The expansion of Internet access across the Middle East and North Africa will open communications channels for marginalized social and political groups, including those that criticize the Islamic faith, potentially sparking a culture war across the Muslim world, according to a new report.
In the long-term Internet penetration in the region is likely to lead to a more open society, but experts predict the short-term effects would include backlash from conservative forces who fear an attack on their beliefs. This could give rise to new jihadist groups.
The Internet has already facilitated interaction between marginalized groups in the region. In 2011, a regional nonprofit group launched the first online forum for LGBT individuals in the Middle East and North Africa. The site was a direct challenge to societies where homosexuality is criminalized, even punished by death in countries including Saudi Arabia, Yemen, and Iran.

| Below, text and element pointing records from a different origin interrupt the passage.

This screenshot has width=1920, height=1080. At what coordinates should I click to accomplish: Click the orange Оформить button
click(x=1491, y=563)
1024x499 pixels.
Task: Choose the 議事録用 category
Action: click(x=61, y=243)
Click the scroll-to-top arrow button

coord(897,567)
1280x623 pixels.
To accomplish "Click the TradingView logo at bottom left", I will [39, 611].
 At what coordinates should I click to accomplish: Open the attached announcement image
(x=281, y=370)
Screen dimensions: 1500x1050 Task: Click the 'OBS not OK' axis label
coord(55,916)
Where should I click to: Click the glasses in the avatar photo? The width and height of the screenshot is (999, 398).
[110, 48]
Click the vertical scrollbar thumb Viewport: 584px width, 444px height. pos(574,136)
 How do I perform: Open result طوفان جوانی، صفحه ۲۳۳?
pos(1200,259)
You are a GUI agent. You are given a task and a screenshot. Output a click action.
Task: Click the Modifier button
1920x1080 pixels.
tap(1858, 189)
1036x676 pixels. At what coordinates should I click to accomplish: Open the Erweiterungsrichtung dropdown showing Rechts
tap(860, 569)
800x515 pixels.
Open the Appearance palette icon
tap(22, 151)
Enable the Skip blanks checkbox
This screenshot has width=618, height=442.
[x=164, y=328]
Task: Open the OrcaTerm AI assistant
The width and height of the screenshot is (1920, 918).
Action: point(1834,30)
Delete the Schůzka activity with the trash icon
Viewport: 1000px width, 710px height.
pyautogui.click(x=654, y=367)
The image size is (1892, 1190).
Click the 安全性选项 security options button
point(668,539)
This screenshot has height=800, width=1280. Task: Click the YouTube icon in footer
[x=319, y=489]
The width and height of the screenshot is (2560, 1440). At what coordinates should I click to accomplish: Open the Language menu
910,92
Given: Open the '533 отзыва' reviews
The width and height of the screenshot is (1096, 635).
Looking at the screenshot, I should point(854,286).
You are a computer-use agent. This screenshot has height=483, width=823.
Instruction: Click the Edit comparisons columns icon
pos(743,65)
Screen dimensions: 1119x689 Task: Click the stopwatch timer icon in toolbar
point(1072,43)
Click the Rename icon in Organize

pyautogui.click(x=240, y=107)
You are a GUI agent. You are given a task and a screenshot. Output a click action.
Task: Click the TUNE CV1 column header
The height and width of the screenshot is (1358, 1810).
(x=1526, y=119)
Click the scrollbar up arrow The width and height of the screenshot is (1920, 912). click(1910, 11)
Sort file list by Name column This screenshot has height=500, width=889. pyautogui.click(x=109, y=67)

The report, published in Foreign Affairs earlier this month, predicted the Internet will amplify discussions critical of Islam and lead to an increase in the number of secularists and atheists.
"These alternative identities we talk about—LGBT, religion critical, or otherwise—these counter-normative discourses, are very much marginalized societally. The Internet helps marginalized voices," Daveed Gartenstein-Ross, a senior fellow at the Foundation for Defense of Democracies who co-authored the report, told the Washington Free Beacon.
"It doesn't necessarily operate against religious conservatism; in fact, the Islamic State is helped by the Internet. ISIS is counter-normative just in a very different direction. The logic of the Internet is to allow groups in the marginalized society to organize and then, as they gain momentum and gain an audience in the space, to move offline," he added.
Internet access has expanded drastically in the Middle East and Africa over the past seven years. The report, citing numbers from Internet World Stats, noted that Internet penetration rates in sub-Saharan Africa and the Middle East in 2010 were respectively 10.9 percent and 29.8 percent. In 2016, those numbers had risen to 28 percent and 57 percent, respectively.
This development, occurring in some of the world's most religiously conservative societies, will escalate tensions between moderate reformers and traditional forces, potentially leading to jihadist mobilization similar to the aftermath of the 2011 Arab Spring revolutions, according to the report.
Over the past few years, Islamic extremists in Bangladesh have carried out a series of attacks against atheist bloggers and other advocates of secularism. In April, a 28-year-old atheist law student was hacked to death while walking through the Bangladeshi capital of Dhaka. One year earlier, a prominent atheist blogger was fatally attacked by assailants with machetes.
Gartenstein-Ross predicted jihadist violence against critics of the Islamic faith would persist in the short term as the Internet fuels clashes within Muslim societies. He predicted that over time politicians would begin to embrace these marginalized communities because of societal pressure.
"The issue may be forced to some extent when these communities are targeted because those governing either have to come out in favor of the killers or against the killing of people based on identity," he said.